Un vampire à Brooklyn
(Vampire in Brooklyn)


Comédie fantastique

Wes Craven

1995

Eddie Murphy, Angela Bassett


Un bateau fantôme arrive dans le port de Brooklyn. Un énorme loup s'en échappe pour se transformer en homme. Maximillian, le dernier représentant de la race des vampires, est venu en ville pour retrouver Rita. Cette femme, mi-humaine/mi-vampire, est pour Maximillian la compagne idéale. Il veut la faire tomber en son pourvoir avant la prochaine pleine lune. Pour ce faire, Rita devra consentir à abandonner de son plein gré sa nature humaine…

Eddie Murphy interprète trois rôles dans ce film : le vampire Maximillian, le Père Pauly et l'arnaqueur Guido.
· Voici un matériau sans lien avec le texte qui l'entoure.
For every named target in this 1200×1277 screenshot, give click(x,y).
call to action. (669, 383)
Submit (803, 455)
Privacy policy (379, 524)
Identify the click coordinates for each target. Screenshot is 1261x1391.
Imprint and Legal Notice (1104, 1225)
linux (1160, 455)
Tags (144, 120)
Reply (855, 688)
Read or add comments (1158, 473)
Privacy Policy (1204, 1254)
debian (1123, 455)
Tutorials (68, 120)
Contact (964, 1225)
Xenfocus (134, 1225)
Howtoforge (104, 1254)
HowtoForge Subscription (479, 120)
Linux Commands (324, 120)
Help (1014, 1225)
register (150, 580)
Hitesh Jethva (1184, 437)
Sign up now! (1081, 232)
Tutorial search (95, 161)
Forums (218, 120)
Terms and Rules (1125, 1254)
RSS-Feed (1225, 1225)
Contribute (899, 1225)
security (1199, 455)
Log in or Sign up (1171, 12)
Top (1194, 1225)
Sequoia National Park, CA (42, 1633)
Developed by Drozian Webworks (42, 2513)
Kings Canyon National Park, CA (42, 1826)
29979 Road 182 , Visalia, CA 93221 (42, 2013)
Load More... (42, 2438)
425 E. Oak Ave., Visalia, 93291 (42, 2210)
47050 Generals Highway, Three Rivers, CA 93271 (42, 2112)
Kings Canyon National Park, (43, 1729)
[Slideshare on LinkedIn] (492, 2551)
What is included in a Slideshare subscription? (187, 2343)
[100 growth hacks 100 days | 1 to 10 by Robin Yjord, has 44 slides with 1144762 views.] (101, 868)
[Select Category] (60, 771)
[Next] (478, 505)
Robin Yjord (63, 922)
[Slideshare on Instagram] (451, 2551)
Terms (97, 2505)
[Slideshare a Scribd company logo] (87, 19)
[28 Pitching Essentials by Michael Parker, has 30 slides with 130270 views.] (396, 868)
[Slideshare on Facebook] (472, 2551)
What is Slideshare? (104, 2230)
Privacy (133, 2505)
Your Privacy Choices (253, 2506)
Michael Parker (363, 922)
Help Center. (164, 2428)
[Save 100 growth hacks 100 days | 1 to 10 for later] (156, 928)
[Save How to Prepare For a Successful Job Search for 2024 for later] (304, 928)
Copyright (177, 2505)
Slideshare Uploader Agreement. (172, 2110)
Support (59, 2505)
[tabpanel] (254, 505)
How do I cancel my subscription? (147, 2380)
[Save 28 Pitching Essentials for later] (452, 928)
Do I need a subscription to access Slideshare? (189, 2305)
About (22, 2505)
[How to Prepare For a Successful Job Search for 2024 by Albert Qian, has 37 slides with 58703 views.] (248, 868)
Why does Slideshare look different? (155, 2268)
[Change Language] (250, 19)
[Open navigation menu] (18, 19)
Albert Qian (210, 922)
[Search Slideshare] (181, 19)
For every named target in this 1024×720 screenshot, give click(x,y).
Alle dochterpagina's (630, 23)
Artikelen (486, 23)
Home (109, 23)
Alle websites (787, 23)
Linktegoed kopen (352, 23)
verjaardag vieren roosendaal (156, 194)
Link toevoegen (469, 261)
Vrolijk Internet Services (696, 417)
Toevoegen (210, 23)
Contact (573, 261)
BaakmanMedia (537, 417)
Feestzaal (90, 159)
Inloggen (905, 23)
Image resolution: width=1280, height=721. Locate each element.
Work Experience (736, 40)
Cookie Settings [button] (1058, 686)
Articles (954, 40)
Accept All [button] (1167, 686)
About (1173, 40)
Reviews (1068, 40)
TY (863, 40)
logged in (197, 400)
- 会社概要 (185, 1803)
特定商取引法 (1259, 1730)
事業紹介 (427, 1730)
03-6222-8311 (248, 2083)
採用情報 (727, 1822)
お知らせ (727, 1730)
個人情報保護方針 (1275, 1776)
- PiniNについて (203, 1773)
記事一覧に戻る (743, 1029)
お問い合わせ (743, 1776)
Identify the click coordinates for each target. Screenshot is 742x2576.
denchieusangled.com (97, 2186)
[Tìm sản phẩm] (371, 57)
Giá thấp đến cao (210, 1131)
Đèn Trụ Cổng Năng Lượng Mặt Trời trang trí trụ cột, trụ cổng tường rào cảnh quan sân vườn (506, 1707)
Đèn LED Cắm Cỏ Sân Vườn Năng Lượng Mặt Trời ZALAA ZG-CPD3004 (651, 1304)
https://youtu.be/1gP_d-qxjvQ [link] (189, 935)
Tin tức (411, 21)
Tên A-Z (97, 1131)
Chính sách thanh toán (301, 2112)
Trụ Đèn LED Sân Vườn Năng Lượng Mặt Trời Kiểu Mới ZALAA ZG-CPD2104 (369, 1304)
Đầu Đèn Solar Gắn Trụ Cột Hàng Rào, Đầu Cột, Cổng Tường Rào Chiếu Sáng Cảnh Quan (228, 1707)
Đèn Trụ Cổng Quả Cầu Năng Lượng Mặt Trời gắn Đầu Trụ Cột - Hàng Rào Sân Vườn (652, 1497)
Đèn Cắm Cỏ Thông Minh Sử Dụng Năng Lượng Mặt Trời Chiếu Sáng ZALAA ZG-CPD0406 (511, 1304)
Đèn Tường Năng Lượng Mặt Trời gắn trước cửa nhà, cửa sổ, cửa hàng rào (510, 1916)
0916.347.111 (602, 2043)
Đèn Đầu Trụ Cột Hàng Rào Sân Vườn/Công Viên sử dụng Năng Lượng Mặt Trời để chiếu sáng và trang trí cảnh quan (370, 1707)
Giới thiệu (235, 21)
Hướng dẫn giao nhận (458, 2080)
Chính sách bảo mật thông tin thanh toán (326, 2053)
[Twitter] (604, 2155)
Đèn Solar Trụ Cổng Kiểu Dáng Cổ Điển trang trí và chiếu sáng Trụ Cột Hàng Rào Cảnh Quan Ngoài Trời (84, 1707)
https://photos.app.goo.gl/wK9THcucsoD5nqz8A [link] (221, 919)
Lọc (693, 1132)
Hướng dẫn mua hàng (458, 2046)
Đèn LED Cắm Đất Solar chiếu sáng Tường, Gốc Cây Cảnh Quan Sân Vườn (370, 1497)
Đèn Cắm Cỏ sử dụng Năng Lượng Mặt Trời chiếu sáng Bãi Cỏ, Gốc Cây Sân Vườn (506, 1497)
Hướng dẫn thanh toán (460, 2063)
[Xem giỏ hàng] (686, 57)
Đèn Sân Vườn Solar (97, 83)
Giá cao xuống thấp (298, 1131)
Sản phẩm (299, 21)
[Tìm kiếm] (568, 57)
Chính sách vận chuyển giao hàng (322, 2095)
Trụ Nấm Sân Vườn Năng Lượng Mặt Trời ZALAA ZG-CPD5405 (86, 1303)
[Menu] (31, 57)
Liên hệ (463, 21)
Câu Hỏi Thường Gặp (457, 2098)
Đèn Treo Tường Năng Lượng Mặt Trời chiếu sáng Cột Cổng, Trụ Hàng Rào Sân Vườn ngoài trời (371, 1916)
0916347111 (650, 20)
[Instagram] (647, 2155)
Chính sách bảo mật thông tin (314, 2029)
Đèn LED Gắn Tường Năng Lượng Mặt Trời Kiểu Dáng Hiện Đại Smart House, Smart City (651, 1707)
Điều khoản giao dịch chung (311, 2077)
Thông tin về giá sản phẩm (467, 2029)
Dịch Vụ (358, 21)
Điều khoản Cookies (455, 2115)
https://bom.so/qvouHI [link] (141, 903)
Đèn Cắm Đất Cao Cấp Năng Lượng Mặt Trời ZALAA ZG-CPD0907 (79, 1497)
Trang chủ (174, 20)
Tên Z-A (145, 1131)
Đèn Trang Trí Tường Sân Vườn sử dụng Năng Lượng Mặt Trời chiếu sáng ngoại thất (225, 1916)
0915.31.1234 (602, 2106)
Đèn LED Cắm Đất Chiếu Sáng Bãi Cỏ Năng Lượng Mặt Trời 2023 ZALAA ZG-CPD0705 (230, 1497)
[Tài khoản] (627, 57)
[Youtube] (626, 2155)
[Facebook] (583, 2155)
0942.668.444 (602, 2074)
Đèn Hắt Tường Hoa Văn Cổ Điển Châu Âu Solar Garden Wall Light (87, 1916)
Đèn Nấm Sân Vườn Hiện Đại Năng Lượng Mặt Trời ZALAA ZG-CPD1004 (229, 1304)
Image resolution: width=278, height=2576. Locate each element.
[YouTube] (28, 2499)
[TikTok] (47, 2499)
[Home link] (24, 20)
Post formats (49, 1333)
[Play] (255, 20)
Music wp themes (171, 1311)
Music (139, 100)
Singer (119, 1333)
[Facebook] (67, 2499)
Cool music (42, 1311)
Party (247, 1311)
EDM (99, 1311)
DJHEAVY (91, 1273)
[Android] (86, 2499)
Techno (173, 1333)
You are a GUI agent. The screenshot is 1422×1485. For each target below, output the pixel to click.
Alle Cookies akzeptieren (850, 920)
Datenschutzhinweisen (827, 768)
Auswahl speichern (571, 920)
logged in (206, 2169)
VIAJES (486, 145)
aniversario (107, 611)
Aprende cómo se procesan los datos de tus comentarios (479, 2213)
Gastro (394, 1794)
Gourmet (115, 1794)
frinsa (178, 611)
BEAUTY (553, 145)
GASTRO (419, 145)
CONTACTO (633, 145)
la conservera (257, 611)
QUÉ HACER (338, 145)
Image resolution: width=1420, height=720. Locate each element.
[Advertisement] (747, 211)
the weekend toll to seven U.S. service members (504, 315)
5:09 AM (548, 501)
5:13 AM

Maximillian est le dernier représentant de la race de mort-vivants : les Nosferatus. Ces vampires avaient été chassés d'Egypte pour trouver refuge dans le Triangle des Bermudes. Par la suite, seul Maximillian a échappé aux chasseurs de vampires. Maximillian possède des pouvoirs surnaturels (contrôle du feu, illusions, téléportation), des capacités physiques accrues (immunité aux maladies, régénération rapide - y compris de ses vêtements ! -, vitesse, force, saut, vol), ainsi que des dons psychiques (télépathie, lecture des pensées et contrôle des esprits). Il peut également se changer en loup, en chauve-souris ou en brume, et prendre la forme de personnes perméables au mal. Il craint les objets et les lieux saints, ainsi que le soleil. Durant la journée, le vampire se repose dans son cercueil sur du sable d'Egypte. Son apparence réelle est inhumaine (crocs effilés, pupilles jaunes, griffes acérées). Il n'a pas de reflet et rend les animaux agressifs. Un pieu planté en plein cœur le détruit (a priori temporairement). Le vampire transforme Julius, une petite frappe, en goule, en lui donnant quelques gouttes de son sang. En contrepartie de quelques avantages, son corps se décompose et il se nourrit d'insectes. En mettant la bague de Maximillian, Julius se transformera instantanément en vampire.

La mythologie, classique, est cohérente. Ce film souffre cependant d'une succession de scènes inégales mais surtout d'un humour bidon et vulgaire. Le réalisateur insiste, sans succès, sur le côté " black attitude " du vampire. Les personnages de Julius et de son oncle sont parfaitement insupportables.